• SHORT TASK
Transcribe each of the following entries line by line, keeping every word, number, and symbol as it appears.

Begin EXERCISE DATA

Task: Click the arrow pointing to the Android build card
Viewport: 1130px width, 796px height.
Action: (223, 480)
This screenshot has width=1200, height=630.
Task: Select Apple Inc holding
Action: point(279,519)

End EXERCISE DATA

• OUTPUT
Task: Click the arrow pointing to the Android build card
Viewport: 1130px width, 796px height.
Action: (223, 480)
This screenshot has width=1200, height=630.
Task: Select Apple Inc holding
Action: point(279,519)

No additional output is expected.